Consider this Promela code:
byte x=2;
active proctype A() {
do
:: x = 3-x
od
}
active proctype B() {
do
:: x = 3-x
od
}
being compiled as gcc -DNP -o my pan.c and run as ./my -l sure SPIN reports non-progress loop. If I change the process A to:
active proctype A() {
do
:: x = 3-x; progress: skip
od
}
when I run it in mode ./my -l -f (-f for fair distribution of CPU ticks), sure non-progress loop disappears - at least one process will progress (during fair scheduling) and non-progress loop will be detected in ./my -l mode. OK.

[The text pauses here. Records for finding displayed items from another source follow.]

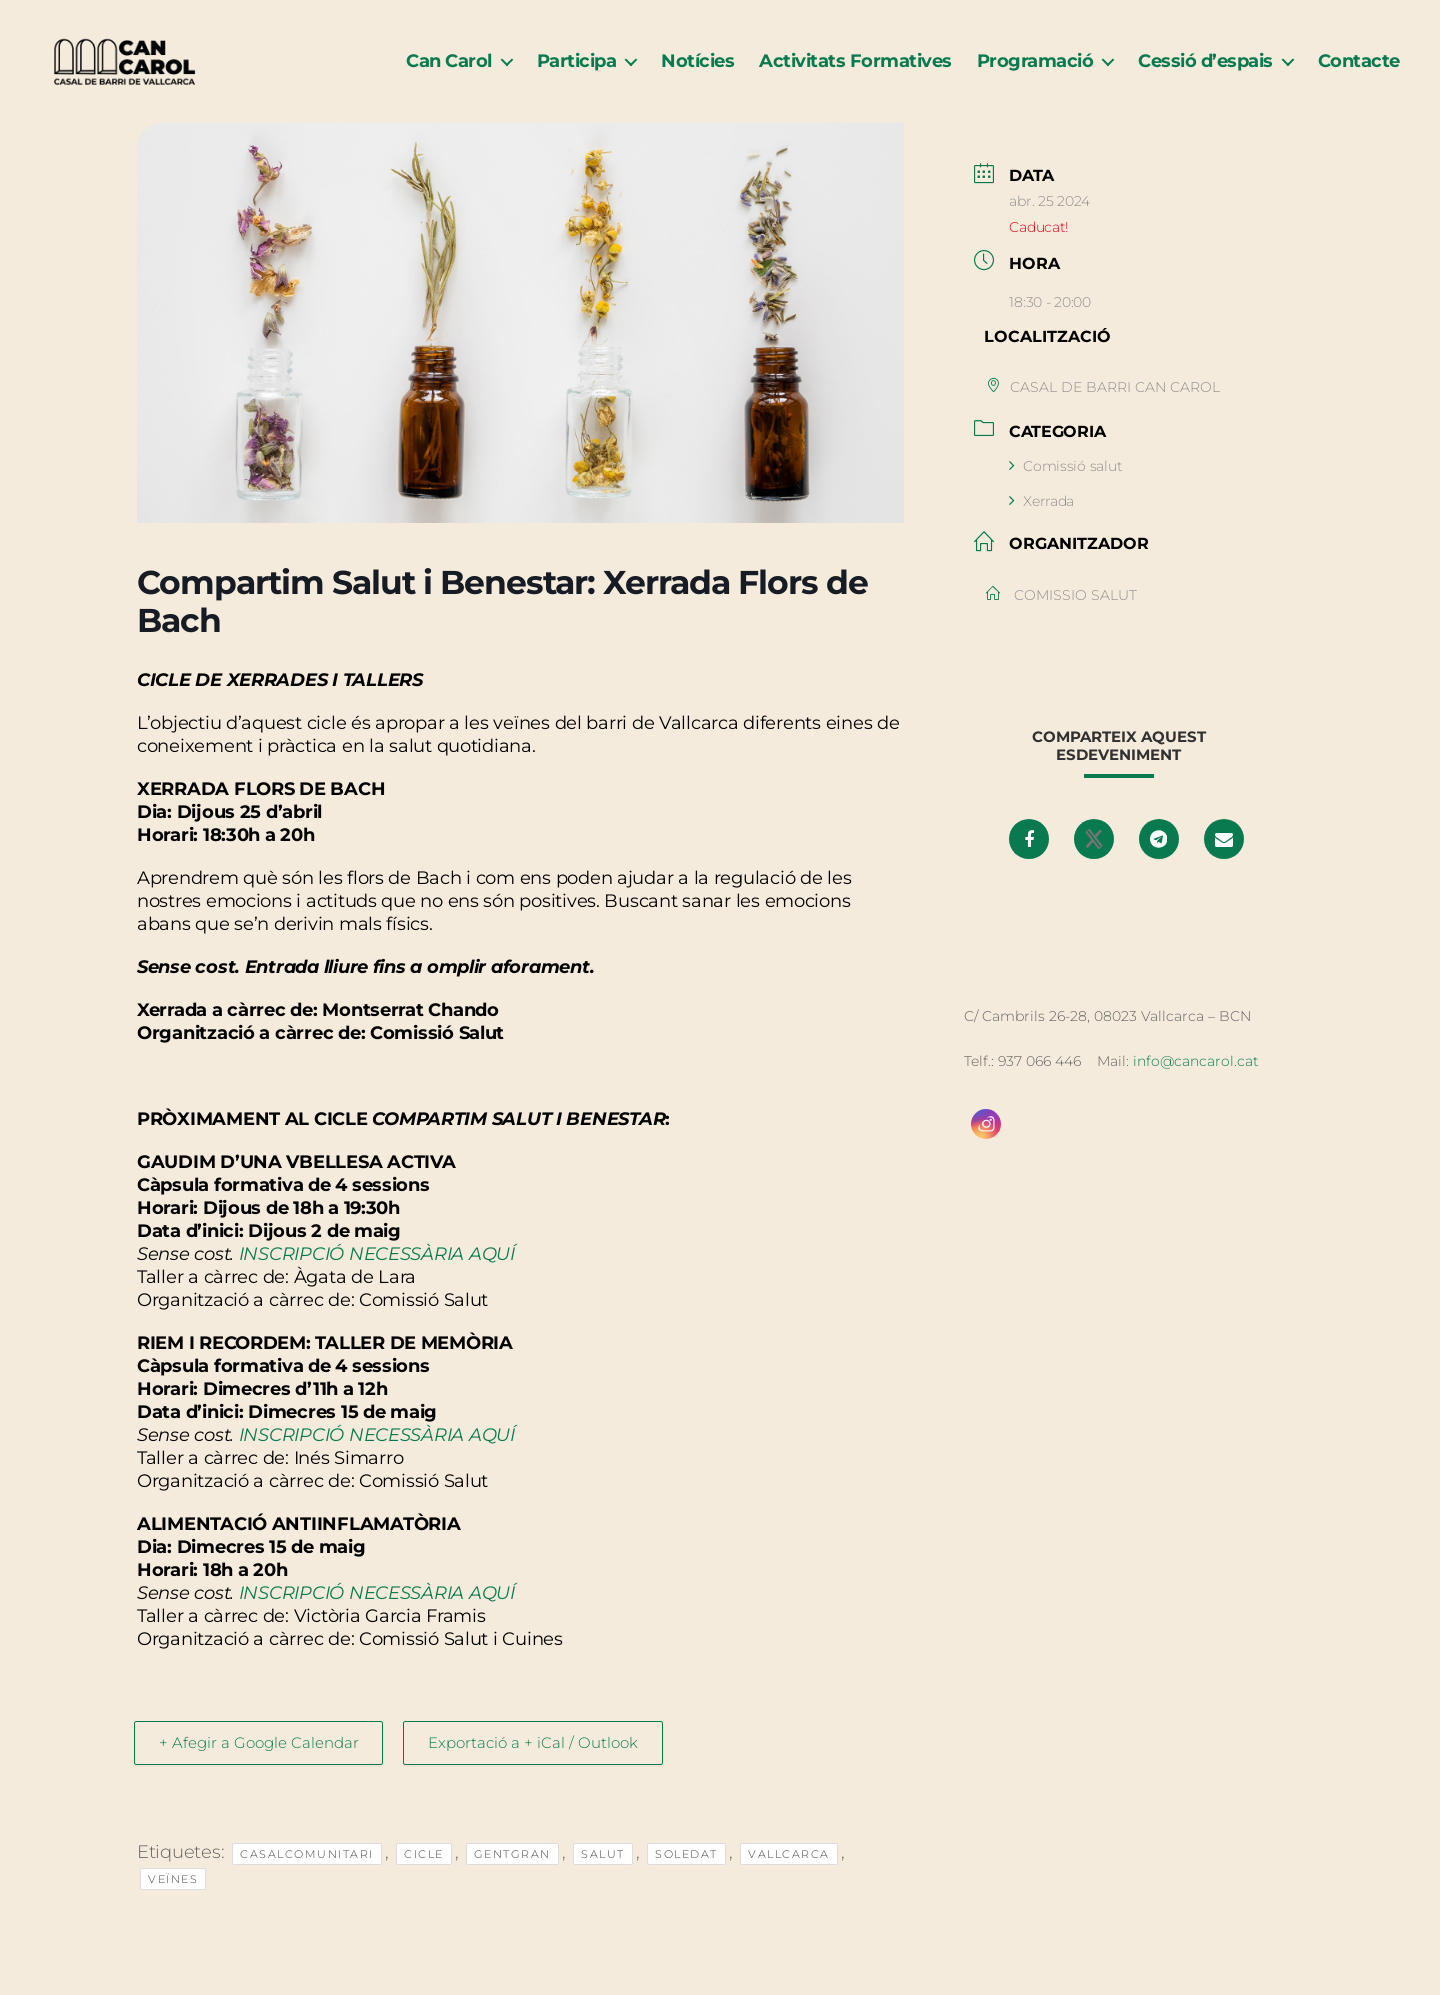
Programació (1035, 72)
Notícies (697, 72)
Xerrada (1041, 524)
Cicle (424, 1878)
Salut (603, 1878)
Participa (577, 72)
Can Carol (449, 72)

But now I change only A process to:
active proctype A() {
progress:
do
:: x = 3-x
od
}
and now both run modes: ./my -l and ./my -l -f don't detect any non-progress loops! This is my question - why?
I have only 2 suggestions:
BTW, the FSM diagram is (generated with ./my -D):
digraph p_A {
size="8,10";
GT [shape=box,style=dotted,label="A"];
GT -> S2;
S2 -> S2 [color=black,style=bold,label="x = (3-x)"];
S2 [color=green,style=bold];
digraph p_B {
size="8,10";
GT [shape=box,style=dotted,label="B"];
GT -> S2;
S2 -> S2 [color=black,style=bold,label="x = (3-x)"];
where I see only one state - S2.
There's only one state in process A, with a self-loop for the transition. That one state is part of the global system state, which now marks all executions as progress. Therefore, there will be no non-progress cycles.